Re: [PATCH v2 2/3] PCI: qcom: Read back PARF_LTSSM register

From: Konrad Dybcio
Date: Fri Mar 15 2024 - 06:17:19 EST




On 2/16/24 07:52, Johan Hovold wrote:
On Thu, Feb 15, 2024 at 07:44:27PM +0100, Konrad Dybcio wrote:
On 15.02.2024 17:11, Bjorn Helgaas wrote:
On Thu, Feb 15, 2024 at 11:21:45AM +0100, Konrad Dybcio wrote:
On 14.02.2024 23:28, Bjorn Helgaas wrote:
On Wed, Feb 14, 2024 at 10:35:16PM +0100, Konrad Dybcio wrote:
On 12.02.2024 22:17, Bjorn Helgaas wrote:
Maybe include the reason in the subject? "Read back" is literally
what the diff says.

On Sat, Feb 10, 2024 at 06:10:06PM +0100, Konrad Dybcio wrote:
To ensure write completion, read the PARF_LTSSM register after setting
the LTSSM enable bit before polling for "link up".

The write will obviously complete *some* time; I assume the point is
that it's important for it to complete before some other event, and it
would be nice to know why that's important.

Right, that's very much meaningful on non-total-store-ordering
architectures, like arm64, where the CPU receives a store instruction,
but that does not necessarily impact the memory/MMIO state immediately.

I was hinting that maybe we could say what the other event is, or what
problem this solves?

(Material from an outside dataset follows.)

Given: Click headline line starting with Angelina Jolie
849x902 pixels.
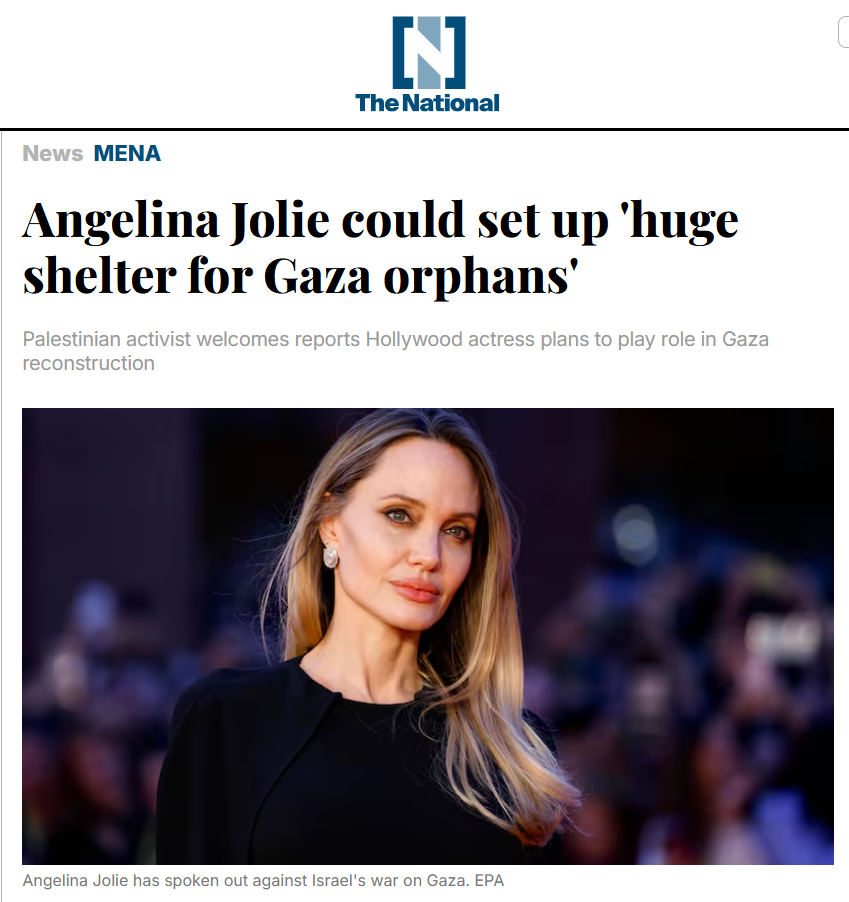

E.g., maybe it's as simple as "there's no point
in polling for link up until after the PARF_LTSSM store completes."

But while the read of PARF_LTSSM might reduce the number of "is the
link up" polls, it probably wouldn't speed anything up otherwise, so I
suspect there's an actual functional reason for this patch, and that's
what I'm getting at.

So, the register containing the "enable switch" (PARF_LTSSM) can (due
to the armv8 memory model) be "written" but not "change the value of
memory/mmio from the perspective of other (non-CPU) memory-readers
(such as the MMIO-mapped PCI controller itself)".

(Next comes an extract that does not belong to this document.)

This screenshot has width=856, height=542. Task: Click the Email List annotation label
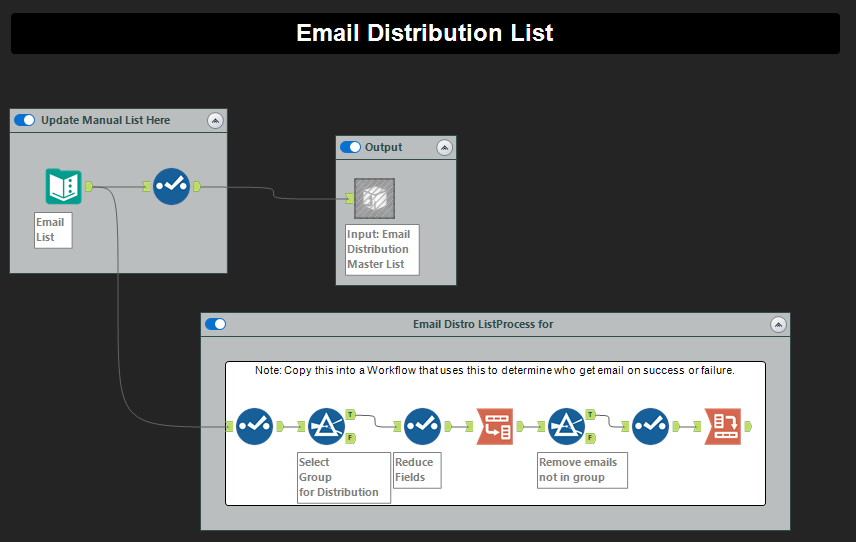[x=52, y=230]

In that case, the CPU will happily continue calling qcom_pcie_link_up()
in a loop, waiting for the PCIe controller to bring the link up, however
the PCIE controller may have never received the PARF_LTSSM "enable link"
write by the time we decide to time out on checking the link status.

This makes no sense. As Bjorn already said, you're just polling for the
link to come up (for a second). And unless you have something else that
depends on the write to have reached the device, there is no need to
read it back. It's not going to be cached indefinitely if that's what
you fear.

The point is, if we know that the hardware is expected to return "done"
within the polling timeout value of receiving the request to do so, we
are actively taking away an unknown amount of time from that timeout.

So, if the polling condition becomes true after 980ms, but due to write
buffering the value reached the PCIe hardware after 21 ms, we're gonna
hit a timeout. Or under truly extreme circumstances, the polling may
time out before the write has even arrived at the PCIe hw.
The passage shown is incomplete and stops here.